2016 had such a promising start. Whether you listened to government agencies, banks, analysts, oil companies, or the oil-producing countries you would have heard the same message -- the market will begin to rebalance in the second half and inventories will start to fall as rising demand overtakes dwindling supply. Prices could then start on a sustainable recovery.
A month into the third quarter, and the price of OPEC's basket of crudes (comprising the largest export grade from each member country) fell below $40 a barrel on Thursday for the first time since April.
We are where we are because of a decision Saudi Arabia made back in November 2014 to abandon its unofficial role as the world's swing producer. The ensuing drop in oil prices was meant to allow the low-cost OPEC producers to regain control of a market that they had lost to the U.S. shale oil industry.
The promised land was a recovery in the oil price to a more acceptable level -- although what "acceptable" might look like has always been a moveable feast.
It hasn't quite worked like that. Demand has not surged as producers had hoped, and supply has proven more resilient than expected.
Demand growth is slowing from its lofty levels earlier this year, dashing hopes that the supply will get soaked up quickly.
But the real story is the supply outlook. There's little cause for optimism here, at least in the short term. There was a ray of hope when unexpected supply disruptions over the spring and early summer of this year, most notably in Canada and Nigeria, pushed up prices. Though there's is no end in sight to Nigeria's problems, Canadian production has been all but fully restored.
And we're still seeing additional supplies from projects that were sanctioned in an era of much higher prices -- including some from the days when oil prices were even lower than they are now. ENI expects production from the troubled Kashagan field in Kazakhstan, where a final investment decision was taken in 2004, to begin by the end of the year.
The glut persists.
For the oil market, the result is a delay in the start of a long-waited rebalancing. The pickup in prices to above $50 a barrel in June looks to have been a false dawn. The price recovery is not yet here.
So, if not now, when? Russian oil minister Alexander Novak suggests the market may now reach balance by mid-2017. Goldman Sachs said in a July 27 report that oil prices would remain between $45 and $50 a barrel through to the middle of next year.
But change is coming: companies have slashed capital spending on new projects.
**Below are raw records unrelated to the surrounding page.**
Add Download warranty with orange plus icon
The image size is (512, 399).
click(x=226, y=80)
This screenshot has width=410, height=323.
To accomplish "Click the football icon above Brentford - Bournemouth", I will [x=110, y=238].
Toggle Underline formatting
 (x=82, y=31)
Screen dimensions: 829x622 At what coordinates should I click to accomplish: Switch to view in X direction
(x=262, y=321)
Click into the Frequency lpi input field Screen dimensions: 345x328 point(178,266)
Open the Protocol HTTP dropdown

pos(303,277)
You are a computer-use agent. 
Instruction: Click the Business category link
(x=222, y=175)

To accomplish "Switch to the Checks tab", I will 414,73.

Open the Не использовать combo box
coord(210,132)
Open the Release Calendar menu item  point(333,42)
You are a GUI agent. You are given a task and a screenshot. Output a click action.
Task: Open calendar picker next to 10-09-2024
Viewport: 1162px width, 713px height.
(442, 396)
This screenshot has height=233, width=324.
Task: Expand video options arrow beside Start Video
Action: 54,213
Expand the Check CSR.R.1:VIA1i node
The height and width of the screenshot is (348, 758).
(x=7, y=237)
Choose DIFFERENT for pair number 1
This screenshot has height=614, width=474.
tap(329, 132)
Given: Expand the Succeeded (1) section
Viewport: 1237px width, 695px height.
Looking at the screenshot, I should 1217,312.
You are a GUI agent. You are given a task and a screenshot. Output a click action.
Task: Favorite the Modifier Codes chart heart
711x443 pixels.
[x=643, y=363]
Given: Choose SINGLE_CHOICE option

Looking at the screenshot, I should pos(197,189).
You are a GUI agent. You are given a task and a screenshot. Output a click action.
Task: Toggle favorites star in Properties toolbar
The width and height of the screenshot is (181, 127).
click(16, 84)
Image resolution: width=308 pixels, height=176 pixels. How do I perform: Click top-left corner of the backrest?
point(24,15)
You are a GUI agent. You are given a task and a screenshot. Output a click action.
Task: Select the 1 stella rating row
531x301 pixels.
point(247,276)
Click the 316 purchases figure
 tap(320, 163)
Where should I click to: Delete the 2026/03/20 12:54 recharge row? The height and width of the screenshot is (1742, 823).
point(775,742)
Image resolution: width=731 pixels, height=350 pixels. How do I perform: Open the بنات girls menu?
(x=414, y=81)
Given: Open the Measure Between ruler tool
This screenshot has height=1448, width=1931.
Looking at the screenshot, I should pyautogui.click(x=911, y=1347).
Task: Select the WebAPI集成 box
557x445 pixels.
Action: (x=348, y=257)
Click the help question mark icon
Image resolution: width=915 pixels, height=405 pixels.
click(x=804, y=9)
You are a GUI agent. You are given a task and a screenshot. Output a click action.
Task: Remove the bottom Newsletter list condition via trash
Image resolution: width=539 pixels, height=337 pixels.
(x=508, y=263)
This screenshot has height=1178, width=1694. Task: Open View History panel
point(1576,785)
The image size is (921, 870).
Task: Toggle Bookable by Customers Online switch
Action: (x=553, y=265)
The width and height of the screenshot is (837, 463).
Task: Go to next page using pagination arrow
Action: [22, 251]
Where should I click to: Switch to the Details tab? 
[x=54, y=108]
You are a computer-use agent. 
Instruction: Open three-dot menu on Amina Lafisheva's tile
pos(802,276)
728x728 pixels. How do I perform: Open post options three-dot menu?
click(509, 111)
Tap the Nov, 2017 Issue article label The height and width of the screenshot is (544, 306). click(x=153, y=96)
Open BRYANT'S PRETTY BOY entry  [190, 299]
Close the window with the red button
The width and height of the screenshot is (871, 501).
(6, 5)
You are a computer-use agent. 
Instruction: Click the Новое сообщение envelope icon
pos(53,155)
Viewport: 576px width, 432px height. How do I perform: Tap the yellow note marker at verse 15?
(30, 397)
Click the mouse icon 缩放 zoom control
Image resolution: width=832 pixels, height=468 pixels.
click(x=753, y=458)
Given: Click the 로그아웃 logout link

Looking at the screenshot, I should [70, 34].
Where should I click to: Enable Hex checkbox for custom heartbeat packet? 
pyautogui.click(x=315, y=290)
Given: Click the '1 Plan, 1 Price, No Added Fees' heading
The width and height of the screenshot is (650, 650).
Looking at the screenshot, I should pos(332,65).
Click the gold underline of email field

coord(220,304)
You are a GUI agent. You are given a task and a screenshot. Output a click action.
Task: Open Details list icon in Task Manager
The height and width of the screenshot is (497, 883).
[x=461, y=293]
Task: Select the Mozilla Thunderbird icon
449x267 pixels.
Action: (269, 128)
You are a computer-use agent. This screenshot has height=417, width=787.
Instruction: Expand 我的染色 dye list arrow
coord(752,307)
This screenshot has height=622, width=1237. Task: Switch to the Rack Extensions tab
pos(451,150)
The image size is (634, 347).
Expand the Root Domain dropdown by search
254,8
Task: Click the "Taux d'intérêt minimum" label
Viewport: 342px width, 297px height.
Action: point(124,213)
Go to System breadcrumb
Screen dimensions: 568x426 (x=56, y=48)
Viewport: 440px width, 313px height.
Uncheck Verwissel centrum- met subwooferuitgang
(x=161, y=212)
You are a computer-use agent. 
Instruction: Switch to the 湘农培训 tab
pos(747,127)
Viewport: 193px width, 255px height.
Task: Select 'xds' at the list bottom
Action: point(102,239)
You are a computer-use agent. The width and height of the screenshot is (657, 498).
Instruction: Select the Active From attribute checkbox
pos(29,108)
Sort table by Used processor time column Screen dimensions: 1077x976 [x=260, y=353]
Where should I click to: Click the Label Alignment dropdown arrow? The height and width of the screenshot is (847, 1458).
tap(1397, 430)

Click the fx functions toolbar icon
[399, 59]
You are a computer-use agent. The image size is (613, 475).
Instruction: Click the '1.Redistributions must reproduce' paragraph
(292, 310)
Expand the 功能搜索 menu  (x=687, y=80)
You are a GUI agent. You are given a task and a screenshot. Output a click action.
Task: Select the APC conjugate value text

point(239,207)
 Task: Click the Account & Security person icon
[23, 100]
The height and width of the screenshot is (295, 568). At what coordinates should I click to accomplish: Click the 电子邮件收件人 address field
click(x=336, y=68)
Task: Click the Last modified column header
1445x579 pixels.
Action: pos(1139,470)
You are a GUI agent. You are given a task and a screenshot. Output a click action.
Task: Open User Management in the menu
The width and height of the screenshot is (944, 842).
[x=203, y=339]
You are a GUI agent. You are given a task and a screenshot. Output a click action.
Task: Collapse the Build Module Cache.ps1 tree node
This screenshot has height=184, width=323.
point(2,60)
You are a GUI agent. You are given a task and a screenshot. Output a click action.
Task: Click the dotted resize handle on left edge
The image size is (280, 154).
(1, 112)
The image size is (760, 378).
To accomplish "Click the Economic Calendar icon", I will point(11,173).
This will inevitably slow the flow of new oil onto the market in the future.
U.S. production is still falling outside Alaska, despite a modest upturn in the rig count in recent weeks. Elsewhere, there has been a dearth of investment decisions to develop new production. Chevron's move to proceed with the expansion of its Tengiz field in Kazakhstan stands out because it's the biggest investment in new production capacity to be announced since the price collapsed in mid-2014.
Meanwhile, demand growth should broadly stick to the trend of the last 20 years, growing by a little over 1 million barrels a day each year. The stage is set for demand to overtake supply.
Oil prices will rise -- just not yet.
This column does not necessarily reflect the opinion of Bloomberg LP and its owners.